As his bar manager, a man who doesn't mince his words, puts it: "We're a nice place with nice, often more mature, customers. We have a Thai restaurant in the evenings, and they come for a quiet drink and something to eat.
"Then suddenly - I'm not a snob - but we started getting all these loudmouthed yobs in. Younger drinkers, 19 to 30-year-olds, and builders and labourers.
"They weren't fighting - we'd never have let things get to that stage - but they were creating, and it was bad enough to make the other customers start leaving early."
Dave noticed that besides being trouble, all these "rogue elements" had something else in common.
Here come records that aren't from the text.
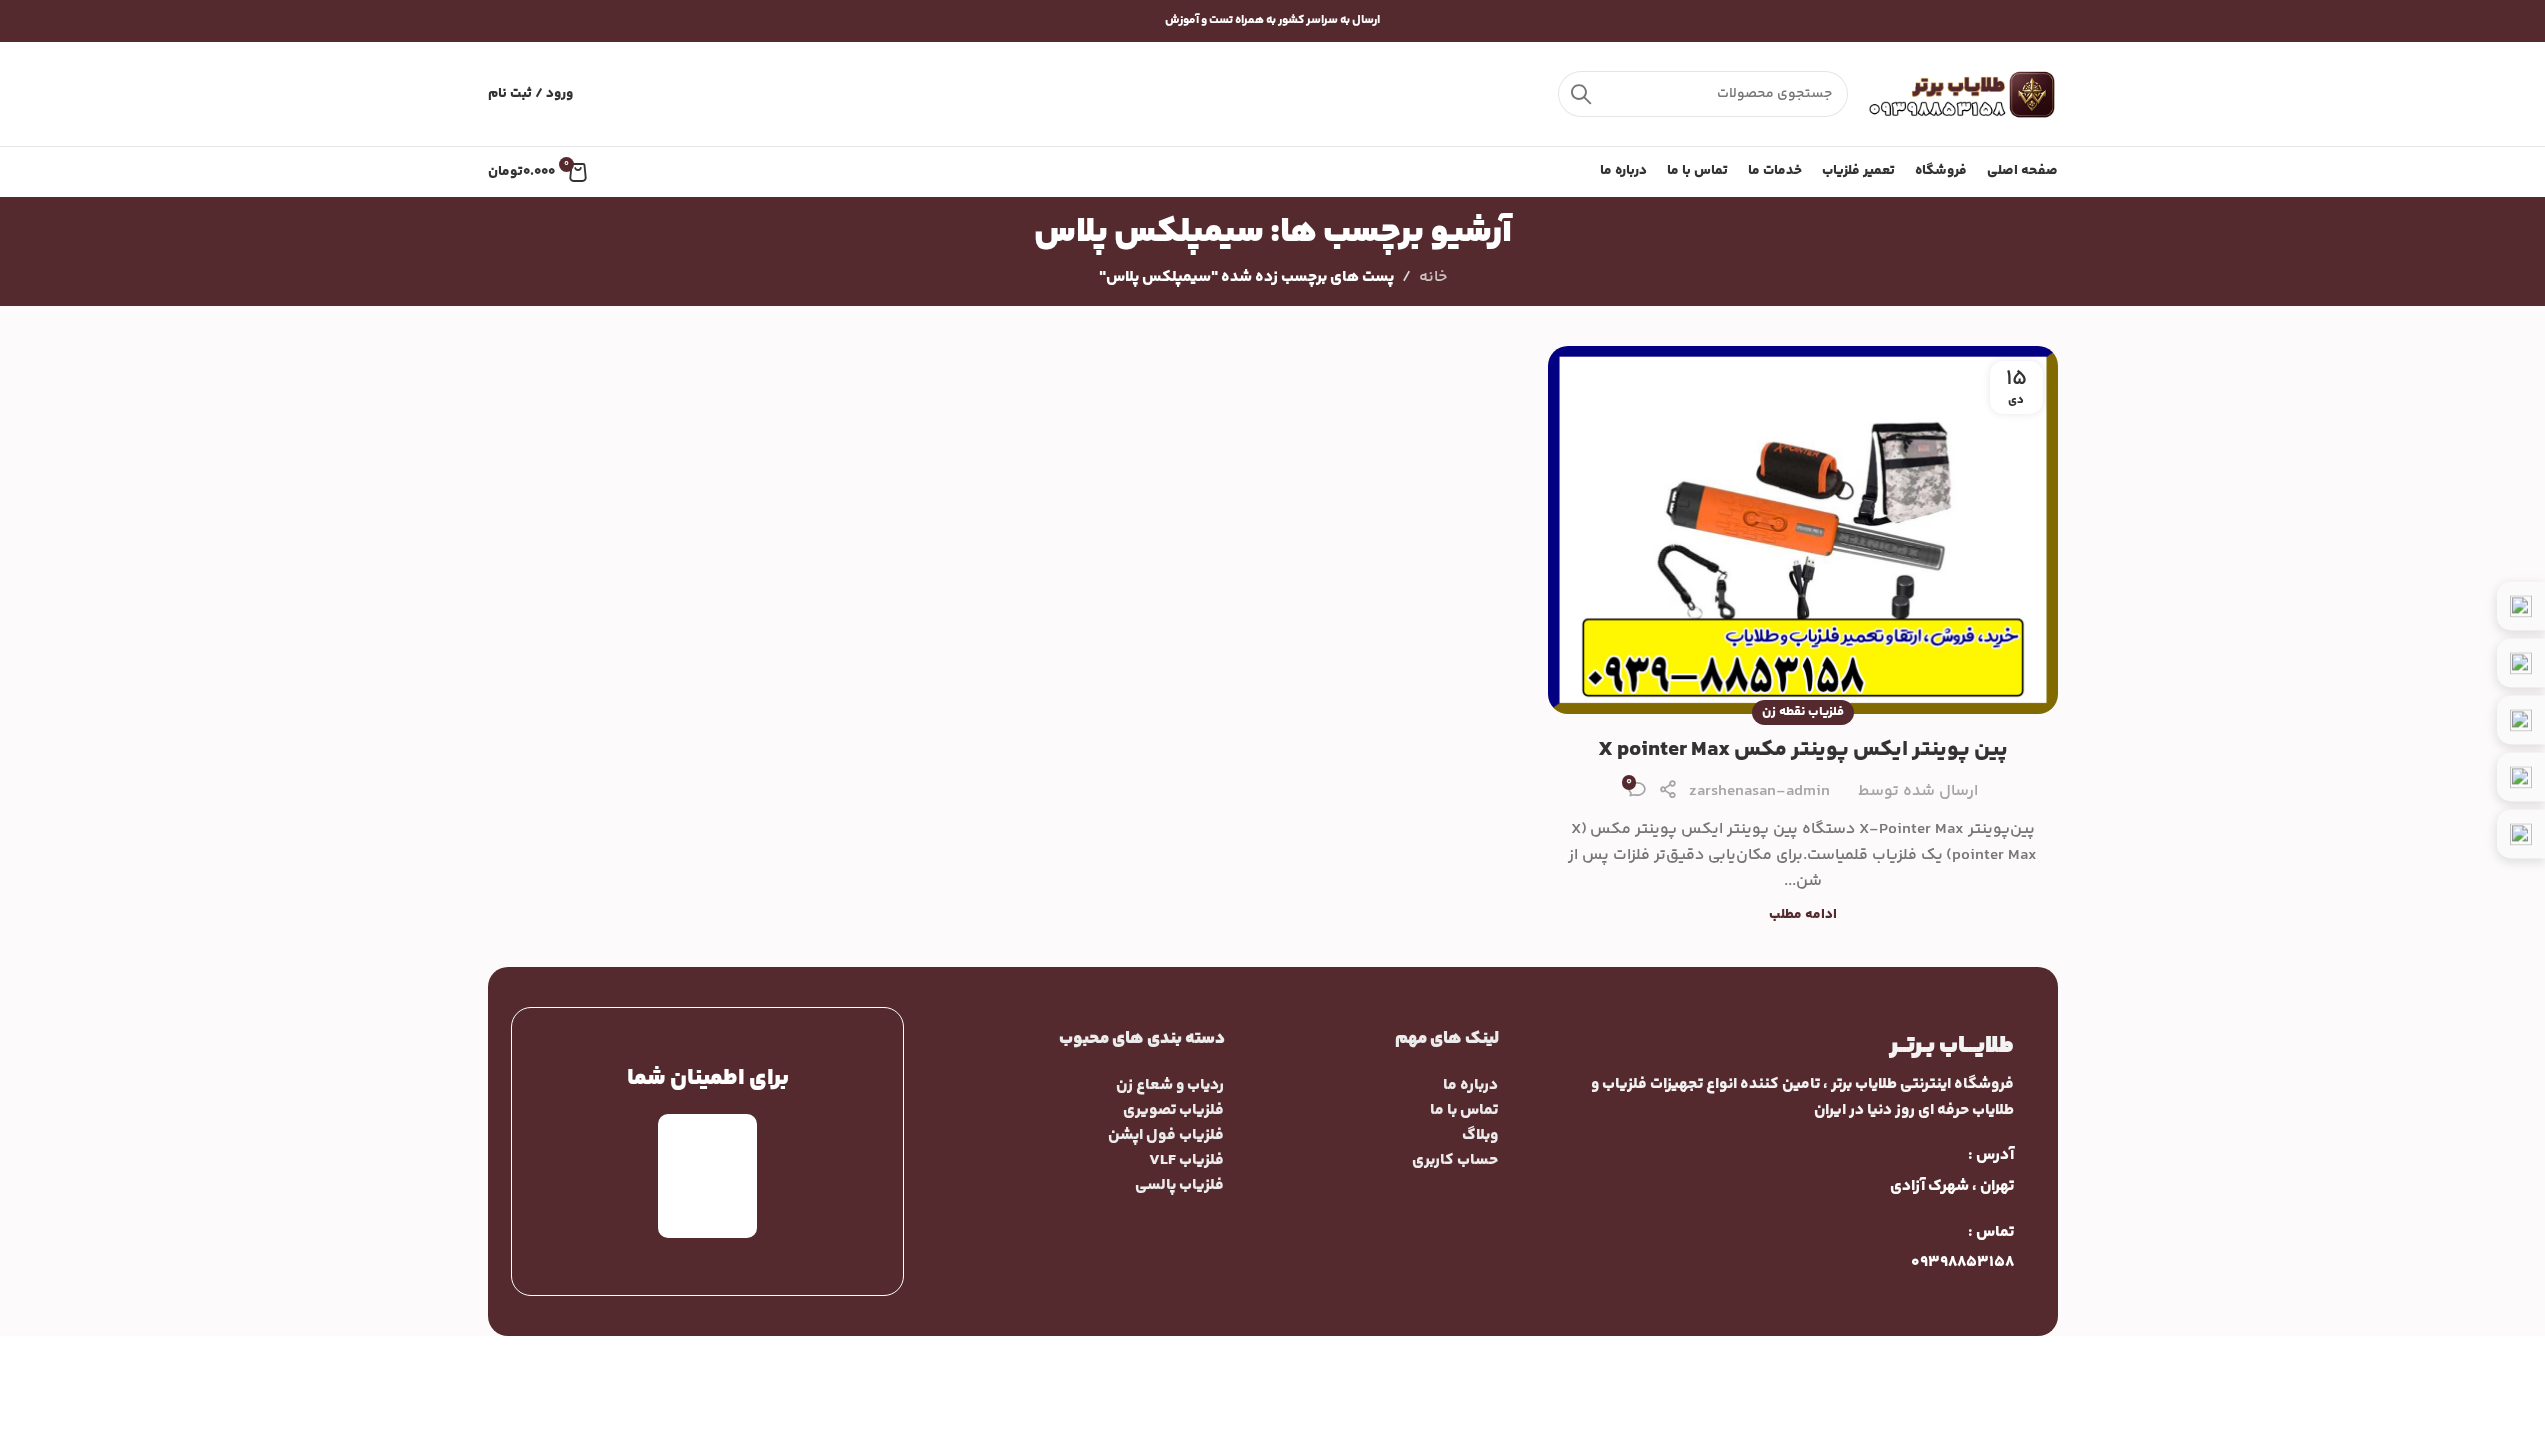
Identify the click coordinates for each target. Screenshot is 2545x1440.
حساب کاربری (1455, 1160)
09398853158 (1962, 1262)
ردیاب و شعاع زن (1170, 1085)
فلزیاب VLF (1186, 1160)
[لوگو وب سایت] (1963, 94)
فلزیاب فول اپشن (1166, 1135)
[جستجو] (1581, 94)
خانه (1433, 277)
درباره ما (1470, 1085)
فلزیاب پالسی (1179, 1185)
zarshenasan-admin (1759, 791)
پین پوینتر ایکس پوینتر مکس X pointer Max (1803, 750)
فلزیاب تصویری (1173, 1110)
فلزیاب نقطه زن (1803, 712)
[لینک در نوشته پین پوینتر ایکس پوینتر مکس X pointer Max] (1803, 530)
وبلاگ (1480, 1135)
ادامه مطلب (1803, 915)
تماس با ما (1464, 1110)
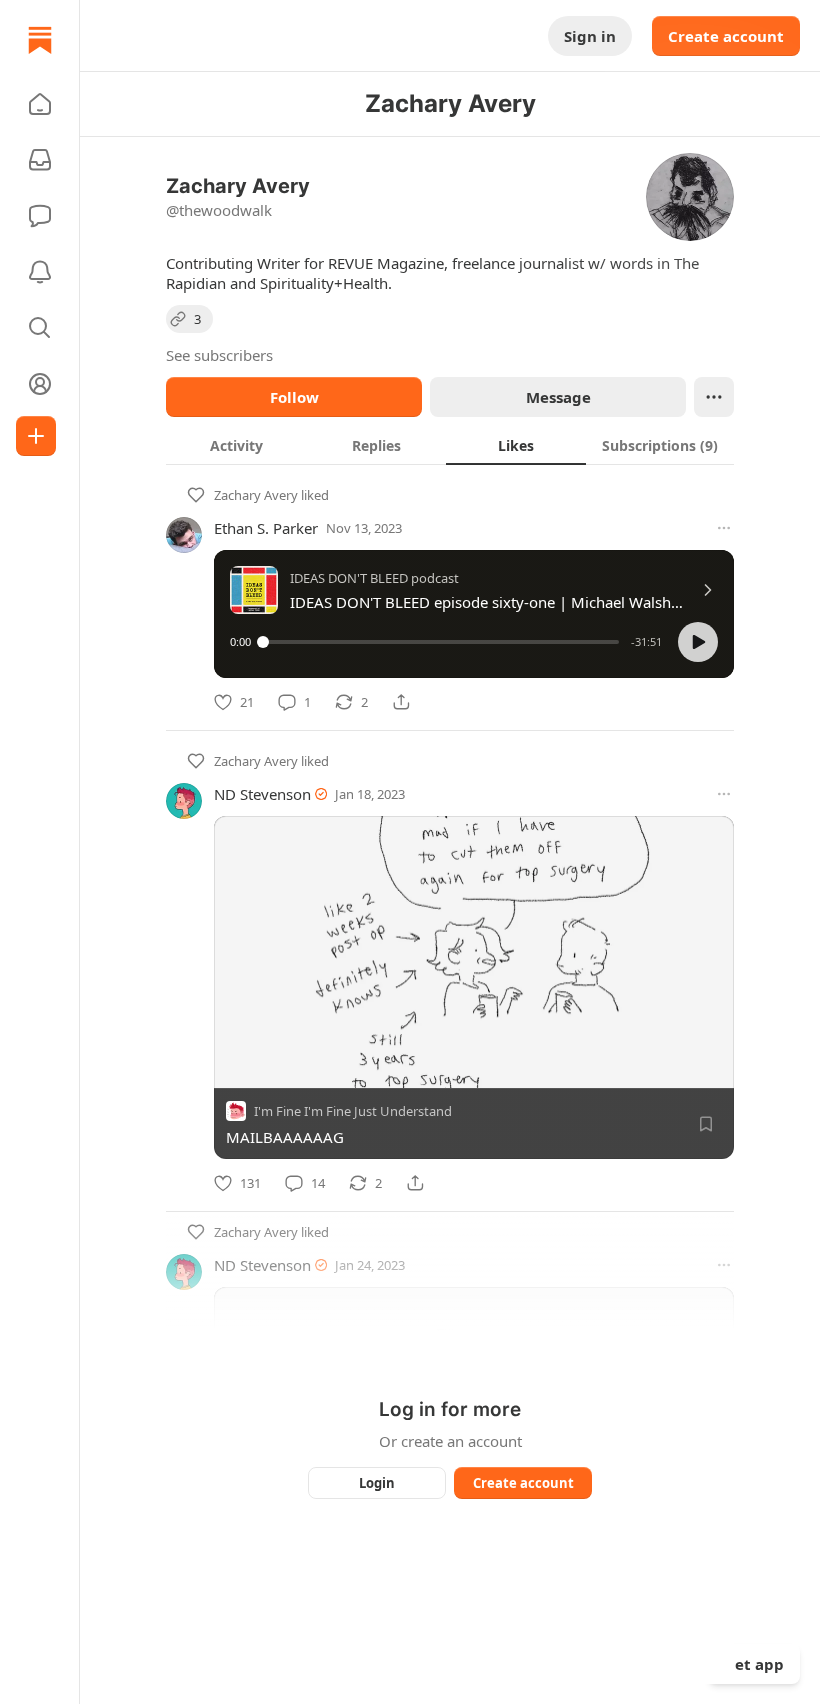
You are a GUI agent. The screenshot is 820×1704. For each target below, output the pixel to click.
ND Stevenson (262, 794)
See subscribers (219, 355)
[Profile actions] (714, 397)
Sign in (590, 36)
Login (377, 1483)
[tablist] (450, 445)
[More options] (724, 528)
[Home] (40, 40)
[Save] (706, 1124)
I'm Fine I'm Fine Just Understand (353, 1111)
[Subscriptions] (40, 160)
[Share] (401, 702)
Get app (754, 1664)
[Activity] (40, 272)
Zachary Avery (256, 495)
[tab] (236, 445)
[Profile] (40, 384)
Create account (726, 36)
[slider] (441, 642)
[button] (40, 104)
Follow (294, 397)
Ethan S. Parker (266, 528)
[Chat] (40, 216)
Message (558, 397)
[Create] (36, 436)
When they asked for "the usual", it always meant the same thing: a pint of Stella Artois.
"With Stella, we got a minimum amount of drinking and a maximum amount of aggravation," says Dave. "It didn't appear to be a social drink and seemed to have an adverse effect on people. Everyone who was drinking Stella was a pain."
His solution was blindingly simple. He cancelled his order for Stella Artois and replaced it with another lager, San Miguel.
Within a matter of weeks, the rowdy crowd had found somewhere else to drink and it was business as usual at the Rose & Crown. Everyone, it seemed, was happy.
Well perhaps not quite everyone.
For InBev, the company which owns the enormously successful and profitable beer, this incident was further worrying proof that Stella Artois, once best known for its unashamedly upmarket advertising slogan, "reassuringly expensive", has, as a member of the drinks trade phrases it, "done a Burberry" - the fashion house which became the designer label of choice for football thugs.
In short, it has gone from being a product with a certain degree of class to one associated with all the wrong sort of people.
Despite heavily discounted prices, sales of Stella Artois in Britain have slumped recently with take-home sales down five per cent. Perhaps this is not surprising when own-brand supermarket lagers are now cheaper even than mineral water at an astonishing 22p per can.
But Stella's owner is now trying to fight back with a new multi-million pound advertising campaign. It has dropped the "reassuringly expensive" slogan ("but only for the time being," insists a spokesman), and is attempting to reposition the lager with a Continental set of ads that doesn't mention "Stella" at all.
"It would be naive to say no [there isn't an image problem]," admits a spokesman for InBev.